As robotics prices dropped due to competition and demand for food services grew in the United States, Cui envisioned automating a restaurant chain. With cafés’ high labor costs, a robotic coffee-shop made perfect sense, Cui said. It also fulfills his philosophy on the role of humans in the future of business.

“For those routine works, we don’t want the future to be a group of humans just coming to the machine and being fed on the machine, but we want the humans to own the machines and find out ways to make the machines work for them,” Cui said.  

In the short-term, the Yummy Future team is trying to find business partners, hire workers to maintain the station, obtain their patents and maximize revenue, Cui said. According to Yummy Future, the entire product cost around $25,000 to make. At their current sales rate, Cui expects to break even soon.

“Right now, it sells about 100 to 200 cups a day,” Cui said.

The Yummy Future team has technical improvement plans on the horizon. Implementing Amazon Alexa voice assistant technology, which they won through microgrants and a prize from the University’s Technology Entrepreneur Center Cozad competition, is a short-term priority.

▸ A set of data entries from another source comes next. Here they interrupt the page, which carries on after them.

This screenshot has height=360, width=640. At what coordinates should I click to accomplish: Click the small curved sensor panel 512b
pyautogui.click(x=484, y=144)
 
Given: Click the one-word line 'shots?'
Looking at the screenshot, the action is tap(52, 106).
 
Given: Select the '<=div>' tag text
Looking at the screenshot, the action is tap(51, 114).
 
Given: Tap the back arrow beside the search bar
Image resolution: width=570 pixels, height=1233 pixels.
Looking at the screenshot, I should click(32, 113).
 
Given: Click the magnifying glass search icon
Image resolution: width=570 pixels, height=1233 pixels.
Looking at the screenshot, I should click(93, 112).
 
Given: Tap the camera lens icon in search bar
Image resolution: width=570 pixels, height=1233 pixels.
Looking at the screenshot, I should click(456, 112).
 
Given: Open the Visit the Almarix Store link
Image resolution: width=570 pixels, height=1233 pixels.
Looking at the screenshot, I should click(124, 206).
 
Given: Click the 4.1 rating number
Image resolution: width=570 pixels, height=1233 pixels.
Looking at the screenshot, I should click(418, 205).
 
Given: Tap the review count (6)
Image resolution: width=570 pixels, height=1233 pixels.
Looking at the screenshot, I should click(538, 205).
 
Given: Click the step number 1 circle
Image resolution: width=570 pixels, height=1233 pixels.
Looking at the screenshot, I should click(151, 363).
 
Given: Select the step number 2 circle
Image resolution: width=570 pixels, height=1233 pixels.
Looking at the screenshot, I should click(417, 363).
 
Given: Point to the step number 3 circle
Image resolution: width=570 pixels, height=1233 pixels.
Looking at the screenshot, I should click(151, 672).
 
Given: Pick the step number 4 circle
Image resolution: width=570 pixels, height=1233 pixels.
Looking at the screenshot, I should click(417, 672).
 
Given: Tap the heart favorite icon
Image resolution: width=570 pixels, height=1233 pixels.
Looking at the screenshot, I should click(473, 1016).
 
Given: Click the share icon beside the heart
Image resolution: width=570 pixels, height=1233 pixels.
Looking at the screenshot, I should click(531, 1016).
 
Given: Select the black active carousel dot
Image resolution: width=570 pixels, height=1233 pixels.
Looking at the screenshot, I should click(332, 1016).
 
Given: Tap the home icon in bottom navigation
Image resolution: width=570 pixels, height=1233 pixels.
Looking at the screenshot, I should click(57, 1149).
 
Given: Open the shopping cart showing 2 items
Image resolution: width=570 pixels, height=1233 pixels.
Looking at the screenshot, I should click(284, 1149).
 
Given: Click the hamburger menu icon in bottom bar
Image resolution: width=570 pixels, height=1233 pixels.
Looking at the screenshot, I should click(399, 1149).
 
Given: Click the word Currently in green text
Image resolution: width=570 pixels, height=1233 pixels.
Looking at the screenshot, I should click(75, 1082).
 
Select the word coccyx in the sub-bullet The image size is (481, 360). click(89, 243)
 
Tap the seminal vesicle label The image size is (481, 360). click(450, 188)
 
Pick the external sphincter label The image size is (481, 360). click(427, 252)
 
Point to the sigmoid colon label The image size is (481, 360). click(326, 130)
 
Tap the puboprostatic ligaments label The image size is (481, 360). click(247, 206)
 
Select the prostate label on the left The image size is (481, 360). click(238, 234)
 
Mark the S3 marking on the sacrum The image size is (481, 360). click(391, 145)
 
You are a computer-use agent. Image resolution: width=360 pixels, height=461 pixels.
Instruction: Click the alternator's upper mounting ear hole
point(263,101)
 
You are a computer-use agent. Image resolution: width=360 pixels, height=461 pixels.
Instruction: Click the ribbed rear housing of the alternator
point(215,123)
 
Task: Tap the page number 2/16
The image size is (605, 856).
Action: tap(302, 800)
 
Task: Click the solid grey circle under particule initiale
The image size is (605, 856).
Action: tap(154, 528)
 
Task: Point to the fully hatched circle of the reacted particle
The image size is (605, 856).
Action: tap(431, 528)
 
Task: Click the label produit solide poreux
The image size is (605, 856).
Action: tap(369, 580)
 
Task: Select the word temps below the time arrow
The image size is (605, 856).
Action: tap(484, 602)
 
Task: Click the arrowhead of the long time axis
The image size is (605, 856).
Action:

Yummy Future left an impression on judges, not only with the project’s “outside of the box” thinking but their entrepreneurial personalities, said Catharine Ingram, TEC coordinator of Student Innovation and Entrepreneurial Programs.

“They have a lot of energy and they’re really engaged. That is really critical,” Ingram said.

Long-term, the team wants to add more capability to the café. Adding mobile pre-orders, a delivery system, dietary adjustments and lifelike customer service are all in the planning stages, Cui said.

“When people are seeing it mix things for them, they feel like they are being served. That feeling is that it’s especially made for them. We want to do those things, we are adding more machine intelligence to tell if customers actually want something sweeter or less sweet,” Cui said. “We want to make it more human.”

Shelby Job, junior in LAS, has been a supervisor at the Illini Union Starbucks for two years. She agrees that giving the machine specialized order capabilities and more customer connections are important concerns.

“If they could give the robot a face, if they actually have a pre-recorded message, maybe that’d resolve that issue,” Job said.  

Most of all, Cui said he wants to thank the University community for all of their support. He is especially grateful that customers share his vision.

“People actually come to the machine and say, ‘Wow! The future is here!’ and they look at our logo, ‘Oh! Yummy Future,’” Cui said.